障害基礎年金
原則として国民年金の保険料を一定期間納めていれば,障害認定日に一定の障害状態で,国民年金から1級・2級の障害基礎年金が受けられる。
保険料納付の被保険者期間が3分の2以上あること
障害の原因となった傷病の初診日の前日において,初診月の前々月までに被保険者期間があり,保険料納付済期間と免除期間の合算期間が被保険者期間の3分の2以上ある人が一定の障害状態になったとき,国民年金から障害基礎年金が受けられる。
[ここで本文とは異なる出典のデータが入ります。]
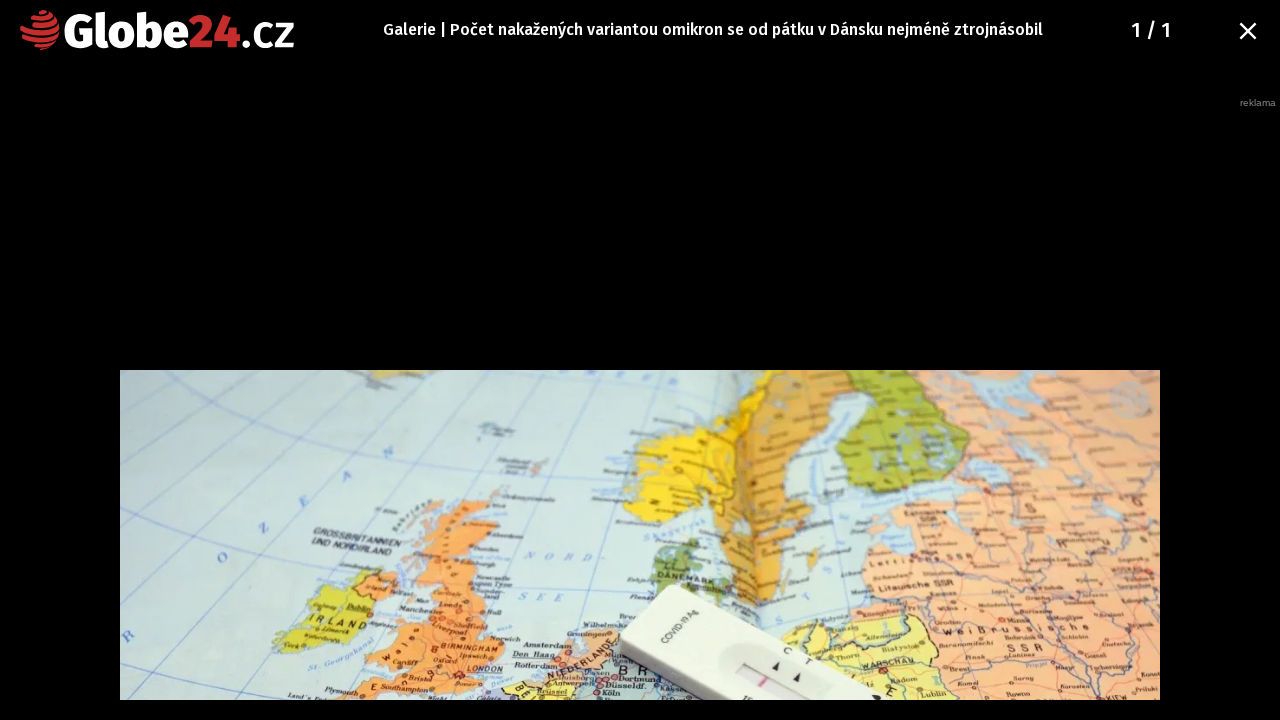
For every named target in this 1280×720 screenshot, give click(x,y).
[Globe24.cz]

ただし,平成28年3月末までは,初診日の前日において,初診月の前々月までの直近1年間に保険料を滞納していなければ受けられる。
障害認定日
障害の程度を判断する日を障害認定日といい,次のどちらかが認定日となる。
(1)初診日から1年6か月がたった日(症状が固定しない場合)
(2)初診日から1年6か月以内に症状が固定した場合は,その固定した日
定額の年金額に子がいれば加算
障害基礎年金額は1級・2級とも定額(1級は2級の1.25倍)で,受給者によって生計を維持されている子がいれば加算される。ここでいう子とは,18歳に達した日以後の最初の3月31日まで(障害者は20歳未満)をいう(『国民年金・厚生年金保険の加入者』参照)。
20歳前の障害
20歳前からの傷病が原因で障害になったときは20歳から,また20歳前からの傷病のため20歳を過ぎて障害になったときは障害認定日から,障害基礎年金が受けられる。ただし,20歳前の障害は保険料を納めないで年金を受けることになるため,本人の所得額による支給制限があり,その額により2分の1,または全額が支給停止となる。
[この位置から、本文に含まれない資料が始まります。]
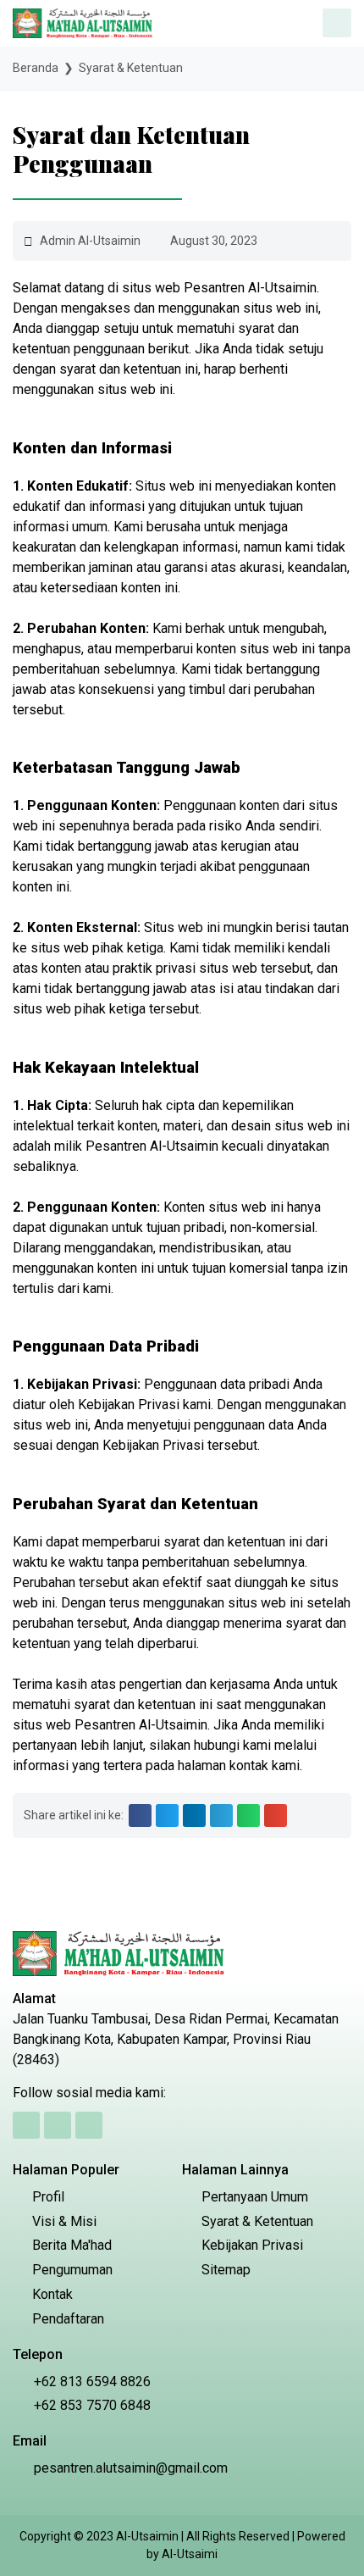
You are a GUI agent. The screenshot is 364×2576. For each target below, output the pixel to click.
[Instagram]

なお,20歳前の傷病の初診時にすでに厚生年金保険等の被保険者である人は,20歳前からでも障害基礎年金,障害厚生年金ともに受けられる。
60歳以上65歳未満の障害
日本国内に住んでいる60歳以上65歳未満の人が,国民年金加入終了後に生じた傷病のために障害になった場合も,障害認定日に障害等級に該当していれば障害基礎年金が受けられる。65歳になったら老齢基礎年金と障害基礎年金のどちらかを選択する。
基準障害により2級以上の障害に該当したとき
1級・2級の障害に該当しない障害者が,被保険者期間中に初診日のある傷病(基準傷病)により新たな障害(基準障害)が発生し,65歳になる前日までに前の障害と併せて,初めて1級または2級の障害状態になったときは障害基礎(厚生)年金が受けられる。
障害基礎年金の特例
昭和61年4月前に初診日のある傷病で障害となっていたが,当時の支給要件に該当しなかったため障害年金を受けられなかった人も,初診月の前々月まで国民年金加入期間があり,現在の支給要件に該当していれば,65歳未満で1級・2級の障害に該当すれば障害基礎年金が受けられる。
障害基礎年金と老齢厚生年金等の併給
障害基礎年金の受給権者が、自分の厚生年金保険への加入実績を年金額に反映させるため、障害基礎年金+障害厚生年金という従来の受給方法に加え、下記の受給方法を選択できるようにした。
特別障害給付金制度の創設
無年金障害者を救済するため特定障害者給付金法が17年4月1日から施行された。学生は平成2年度まで,被用者年金の被保険者に扶養される配偶者(専業主婦等)は昭和60年度まで国民年金には任意加入となっており,この間,任意加入していない場合は障害者となっても国民年金等の給付を受けることができなかったが,その救済策としてこの制度を創設した。平成19年度の支給額は1級障害が月額5万円,2級障害は月額4万円の手当が全額国庫負担で支給される(物価スライド,20歳前障害の障害基礎年金と同額の所得制限あり)。